Sin embargo, de la revolución sale un gabinete en el que se mezclan progresistas y conservadores. Lo preside uno de los primeros, Espartero, pero la cartera de la Guerra la ocupa el moderado O'Donnell. Este resulta decisivo para que la Guardia Civil sobreviva. Influye también el hecho de que, al haber salido los guardias de nuevo a los caminos que rodean la capital, hayan desaparecido los ladrones que se enseñorearan de ellos durante la concentración de los efectivos de la Benemérita para hacer frente a los disturbios. Los ayuntamientos, alineados con el nuevo régimen, insisten empero para que les sean devueltos «los guardias suyos», es decir, los que prestaban servicio en sus pueblos antes de que se produjera la concentración. Se nombra nuevo inspector general a Facundo Infante. Un veterano general, sexagenario y marcadamente progresista, con quien el cuerpo salvará el bache

Capítulo 5

Entre el pueblo y el cacique

Si en la fundación de la Guardia Civil fueron determinantes el poder que lograra concentrar Narváez y la rigurosa visión y la capacidad organizadora del duque de Ahumada, en su pervivencia tras su primer decenio de funcionamiento se revelará igualmente trascendente otro binomio análogo, aunque de distintas características: el formado por O'Donnell (verdadero hombre fuerte del gobierno revolucionario, elevado Espartero a la condición de figura más bien simbólica) y el general Infante, un hombre de notoria personalidad que tras ser nombrado inspector general de una maltrecha Guardia Civil supo entender lo que tenía entre las manos y cómo hacer para arraigarla en un terreno que a la sazón amenazaba con privarla de riego y extinguirla.

Esta visión no es compartida por algunos historiadores.
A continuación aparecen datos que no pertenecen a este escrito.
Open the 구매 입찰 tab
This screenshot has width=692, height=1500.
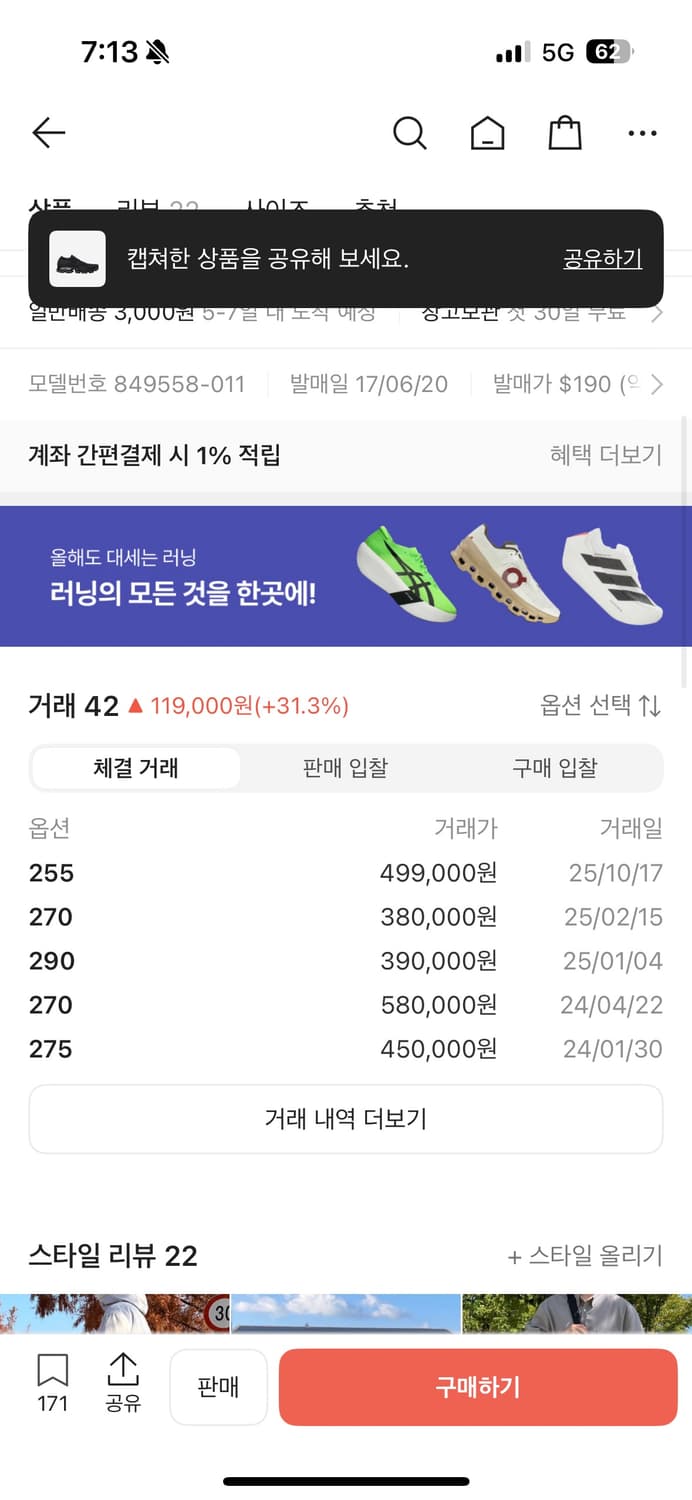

En particular, Aguado Sánchez (que es nuestra guía principal para el relato de estos primeros años de la Benemérita, por su esfuerzo sin parangón en acopiar y consignar las circunstancias que los rodearon) juzga que la Guardia Civil no salió adelante sino por sus propios merecimientos, demostrados en esos diez primeros años de duro trabajo en los caminos y los pueblos de España. No es cuestión de restarles mérito a los guardias, forjados en el espíritu de Ahumada, que sin duda fueron quienes hicieron el grueso de la labor, y nadie más proclive que quien escribe estas líneas a ponderar el esfuerzo de los peones de brega por encima del de dirigentes y figurones. Pero el hecho innegable es que junto a esa tarea, de todo punto beneficiosa y sentida como tal por el grueso de la población (habría que excluir a los delincuentes), se había distinguido en demasía el Cuerpo en otro quehacer, mucho menos favorable para su subsistencia en el enrarecido ecosistema político que era la España del XIX. Merced al abuso de los guardias en la represión de asonadas y disidencias, empeño en el que habían demostrado además su temple y eficacia, se corría el riesgo de que quedaran identificados con una de las facciones en liza, y por tanto incapacitados para servir al conjunto de la nación. Mal bagaje para superar el vaivén continuo que seguiría marcando los acontecimientos en esa convulsa centuria y en la siguiente, no menos sacudida por las disensiones entre compatriotas. Quien más hizo por contrarrestar ese nefasto efecto, quien se aplicó con inteligencia y generosidad a impedir esa desgraciada consecuencia, que habría privado al país de uno de los pocos recursos públicos realmente efectivos y fiables con que contaba, y quien, en suma, acertó a consolidar a la Guardia Civil como patrimonio común de todos los españoles, fue, y es de justicia reconocerlo, el veterano general y curtido conspirador Facundo Infante Chaves.